Mutex: Fix stall on single-core systems

On single-core systems, a thread could be preempted while holding an
absl::Mutex, or even worse, the spin lock. If a FIFO thread wakes up and
tries to acquire this lock, it might not be able to yield() to the sleeping
thread.

Within MutexDelay(), a yield() and a sleep(10us) are used to yield the CPU.
The yield() would do nothing if the calling thread holds the highest
priority in the system. The 10us sleep() may not be able to reach the
scheduler either, if the system is slow enough.
This code path is known to be reachable in the following scenarios:
- a FIFO thread calls LockSlowLoop() with spin lock held by a normal thread
- a FIFO thread calls LockWhen*() with the Mutex held by a normal thread for a long time
- a FIFO thread calls Await*(), releases the Mutex to be held by a normal thread for a long time

This CL adds a mutex global for the sleep time, and sets it using the
return time of the a yield() call. Yield() must reach the
scheduler even when it fails to yield to anyone, and would allow sleep() to do the
same. A small constant multiplier (5) is also applied to overcome uncontrollable
factors in the runtime and help sleep() to consistently yield to another thread.
Upper and lower bounds for the sleep time is also controlled to block any unreasonable values.

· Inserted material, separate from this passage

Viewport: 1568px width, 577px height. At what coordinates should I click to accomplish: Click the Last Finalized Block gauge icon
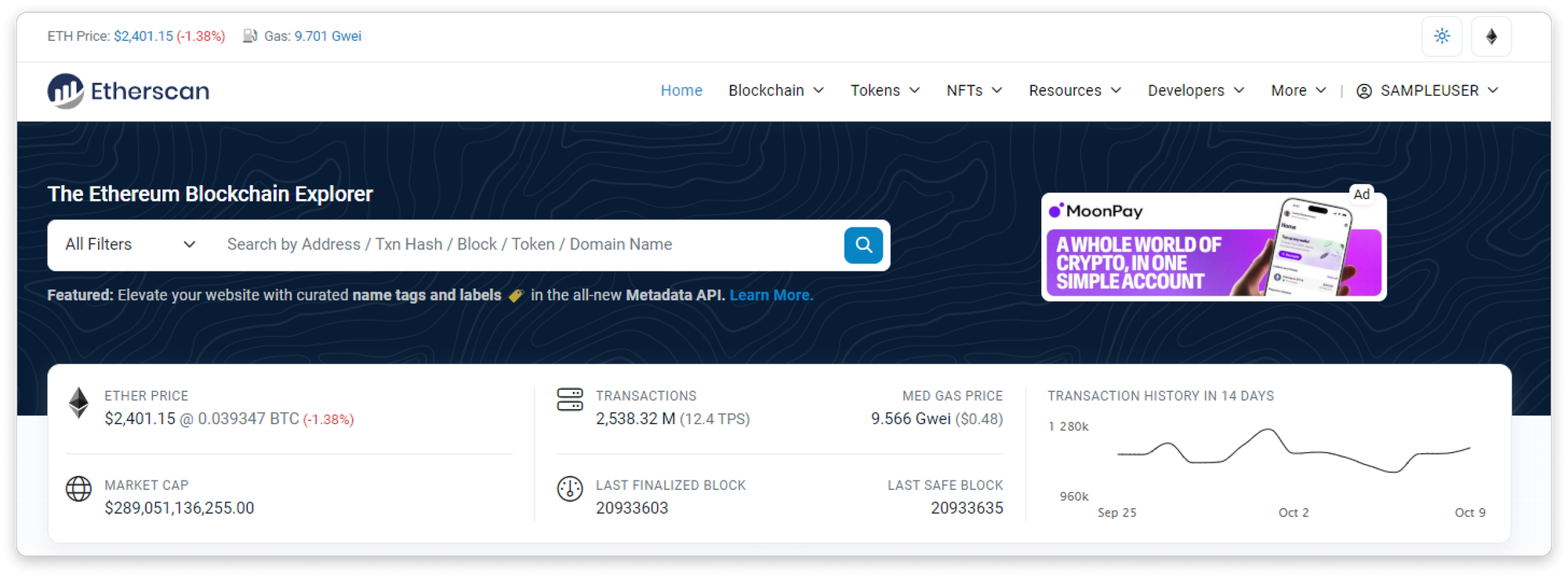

PiperOrigin-RevId: 483459711
Change-Id: I14efadbadaf9244a2462f377b515147bda651c89

1 files changed, 26 insertions, 8 deletions

diff --git a/absl/synchronization/mutex.cc b/absl/synchronization/mutex.cc
index 69103ed8..b0f412bf 100644
--- a/absl/synchronization/mutex.cc
+++ b/absl/synchronization/mutex.cc
@@ -135,25 +135,42 @@ enum DelayMode { AGGRESSIVE, GENTLE };
 struct ABSL_CACHELINE_ALIGNED MutexGlobals {
   absl::once_flag once;
   int spinloop_iterations = 0;
-  int32_t mutex_sleep_limit[2] = {};
+  int32_t mutex_sleep_spins[2] = {};
+  absl::Duration mutex_sleep_time;
 };
 
+absl::Duration MeasureTimeToYield() {
+  absl::Time before = absl::Now();
+  ABSL_INTERNAL_C_SYMBOL(AbslInternalMutexYield)();
+  return absl::Now() - before;
+}
+
 const MutexGlobals &GetMutexGlobals() {
   ABSL_CONST_INIT static MutexGlobals data;
   absl::base_internal::LowLevelCallOnce(&data.once, [&]() {
     const int num_cpus = absl::base_internal::NumCPUs();
     data.spinloop_iterations = num_cpus > 1 ? 1500 : 0;
-    // If this a uniprocessor, only yield/sleep.  Otherwise, if the mode is
+    // If this a uniprocessor, only yield/sleep.
+    // Real-time threads are often unable to yield, so the sleep time needs
+    // to be long enough to keep the calling thread asleep until scheduling
+    // happens.
+    // If this is multiprocessor, allow spinning. If the mode is
     // aggressive then spin many times before yielding.  If the mode is
     // gentle then spin only a few times before yielding.  Aggressive spinning
     // is used to ensure that an Unlock() call, which must get the spin lock
     // for any thread to make progress gets it without undue delay.
     if (num_cpus > 1) {
-      data.mutex_sleep_limit[AGGRESSIVE] = 5000;
-      data.mutex_sleep_limit[GENTLE] = 250;
+      data.mutex_sleep_spins[AGGRESSIVE] = 5000;
+      data.mutex_sleep_spins[GENTLE] = 250;
+      data.mutex_sleep_time = absl::Microseconds(10);
     } else {
-      data.mutex_sleep_limit[AGGRESSIVE] = 0;
-      data.mutex_sleep_limit[GENTLE] = 0;
+      data.mutex_sleep_spins[AGGRESSIVE] = 0;
+      data.mutex_sleep_spins[GENTLE] = 0;
+      data.mutex_sleep_time = MeasureTimeToYield() * 5;
+      data.mutex_sleep_time =
+          std::min(data.mutex_sleep_time, absl::Milliseconds(1));
+      data.mutex_sleep_time =
+          std::max(data.mutex_sleep_time, absl::Microseconds(10));
     }
   });
   return data;
@@ -164,7 +181,8 @@ namespace synchronization_internal {
 // Returns the Mutex delay on iteration `c` depending on the given `mode`.
 // The returned value should be used as `c` for the next call to `MutexDelay`.
 int MutexDelay(int32_t c, int mode) {
-  const int32_t limit = GetMutexGlobals().mutex_sleep_limit[mode];
+  const int32_t limit = GetMutexGlobals().mutex_sleep_spins[mode];
+  const absl::Duration sleep_time = GetMutexGlobals().mutex_sleep_time;
   if (c < limit) {
     // Spin.
     c++;
@@ -177,7 +195,7 @@ int MutexDelay(int32_t c, int mode) {
       c++;
     } else {
       // Then wait.
-      absl::SleepFor(absl::Microseconds(10));
+      absl::SleepFor(sleep_time);
       c = 0;
     }
     ABSL_TSAN_MUTEX_POST_DIVERT(nullptr, 0);